What is expected » Your copy should hold exactly the lines from the one containing "Task: Select ASIO output settings" through the last line of the entries, and no pictures.

Data excerpts »
--

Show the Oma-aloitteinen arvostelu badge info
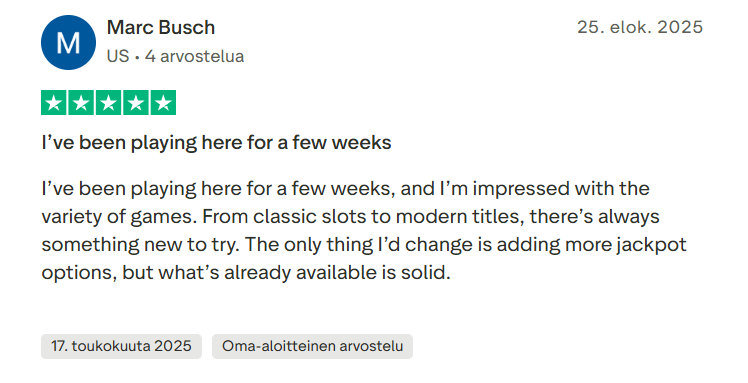Image resolution: width=748 pixels, height=383 pixels. pyautogui.click(x=312, y=346)
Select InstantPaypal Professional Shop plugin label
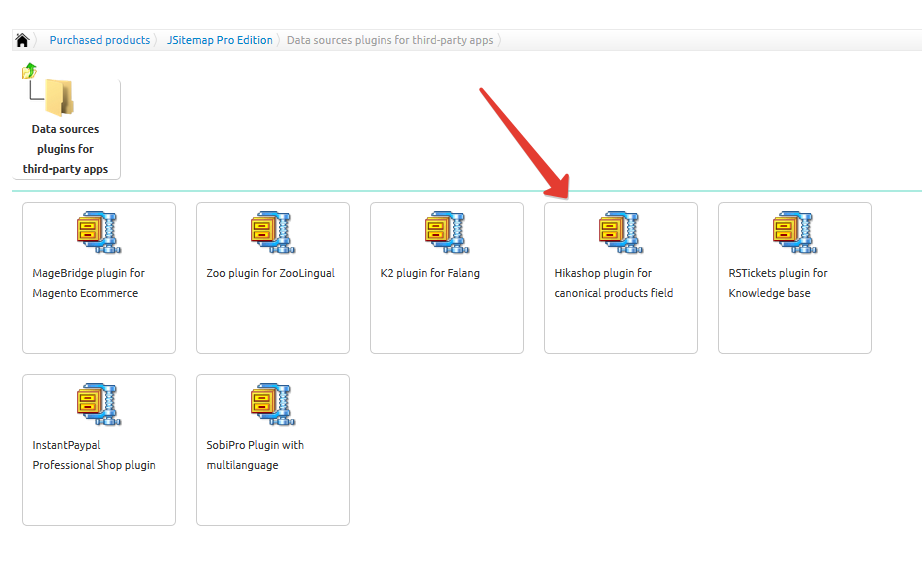Screen dimensions: 922x575 [94, 455]

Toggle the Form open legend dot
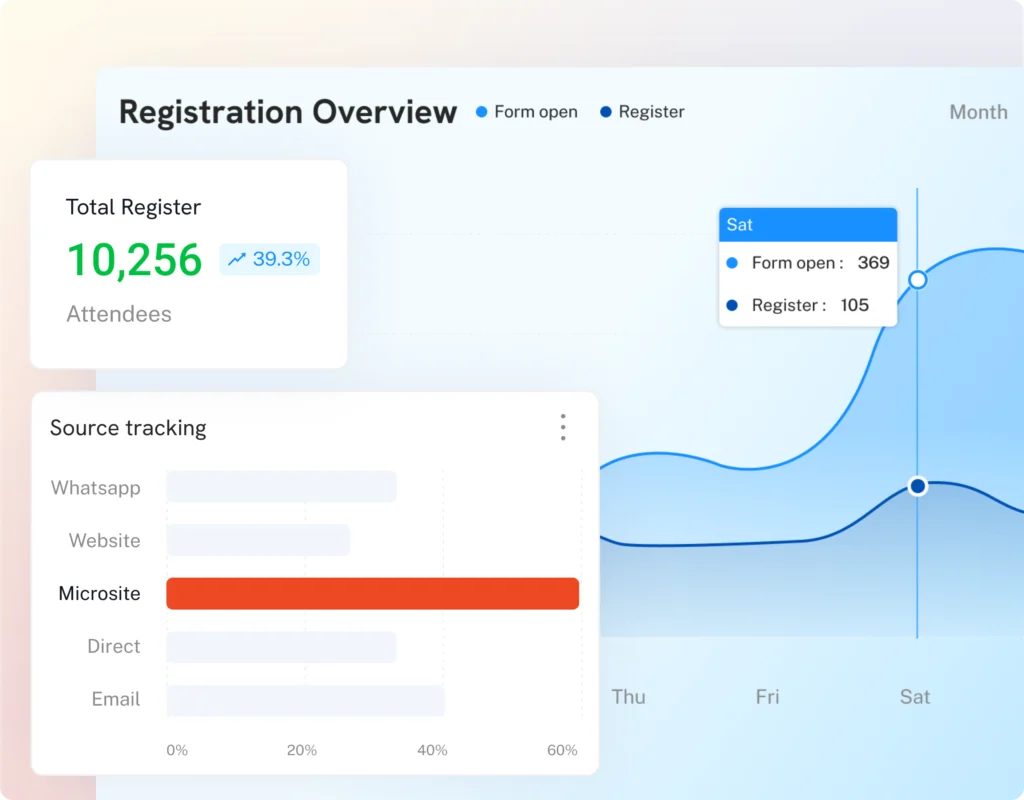(x=481, y=112)
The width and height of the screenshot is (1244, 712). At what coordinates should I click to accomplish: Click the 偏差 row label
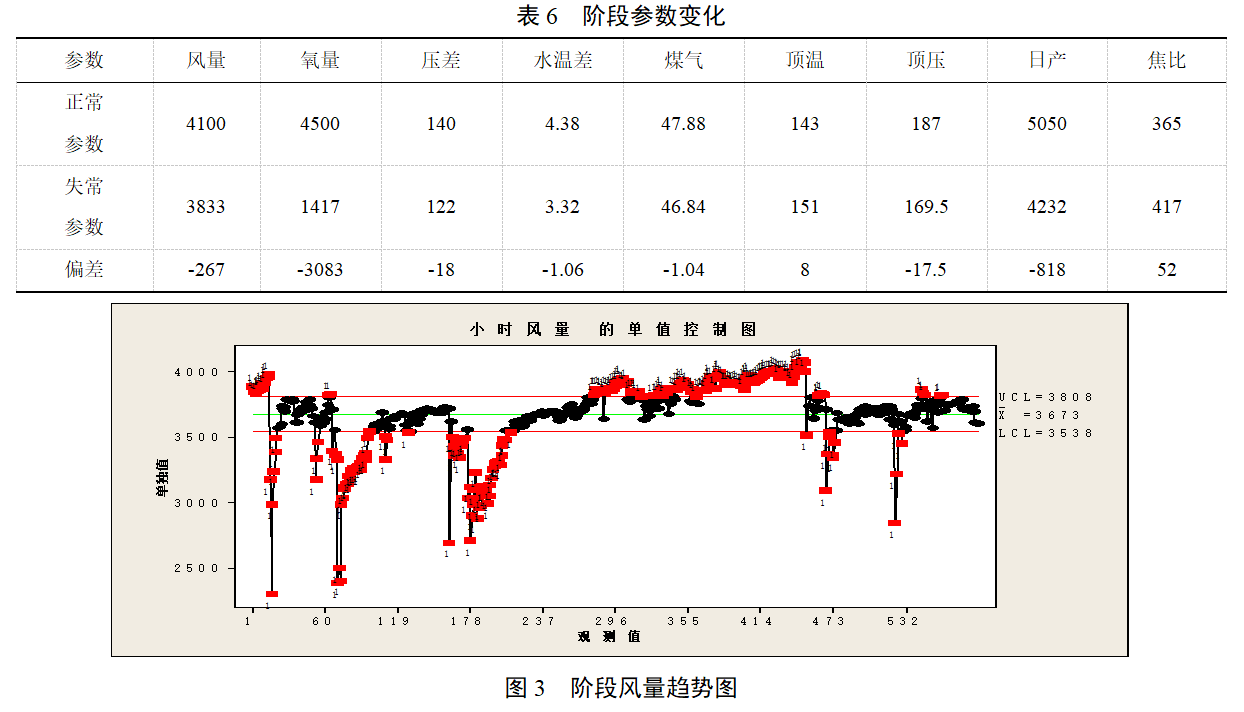pos(85,270)
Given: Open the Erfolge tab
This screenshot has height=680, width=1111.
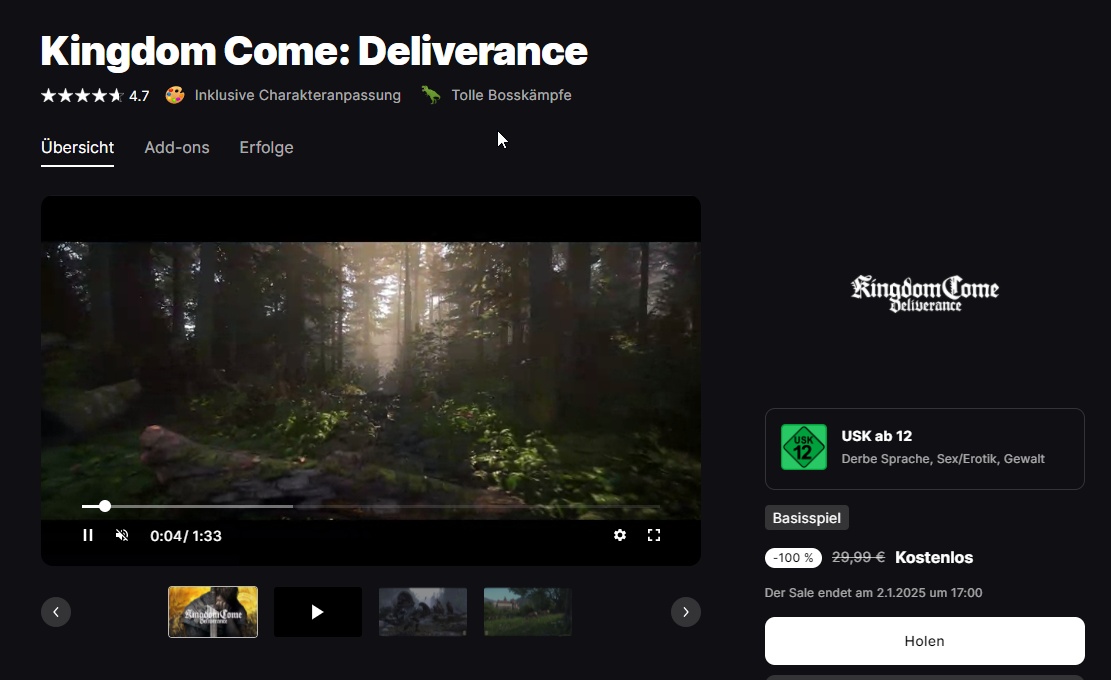Looking at the screenshot, I should click(266, 148).
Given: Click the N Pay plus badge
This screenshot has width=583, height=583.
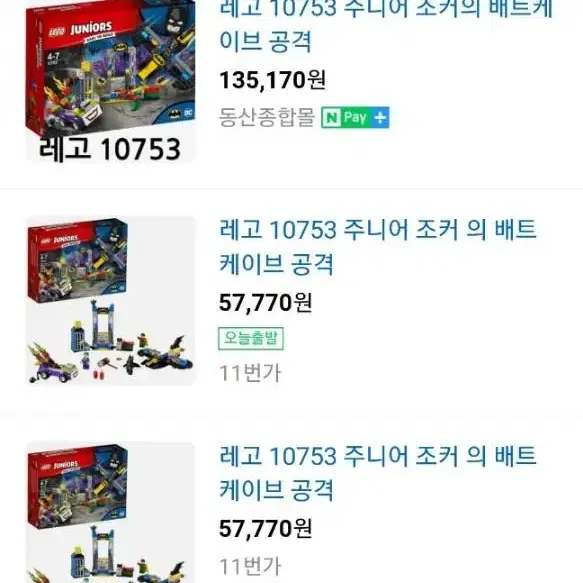Looking at the screenshot, I should pos(355,117).
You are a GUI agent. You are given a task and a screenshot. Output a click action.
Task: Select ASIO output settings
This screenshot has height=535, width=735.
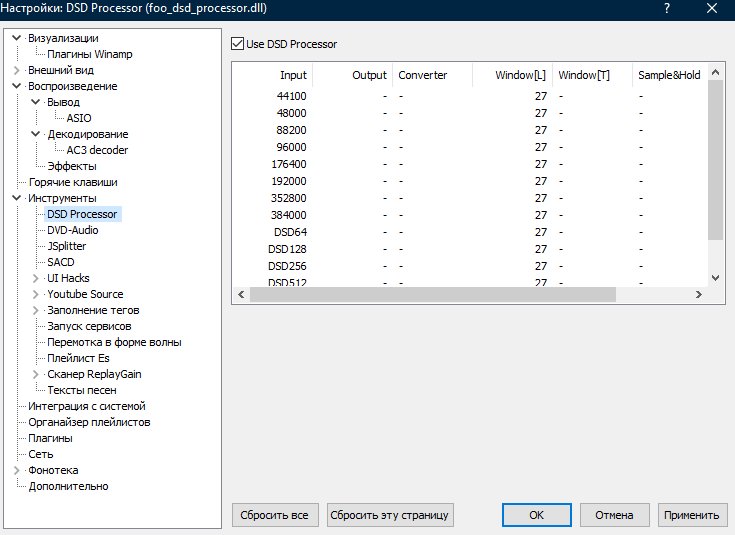coord(79,118)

--

Your response »
Task: Select ASIO output settings
This screenshot has height=535, width=735.
coord(79,118)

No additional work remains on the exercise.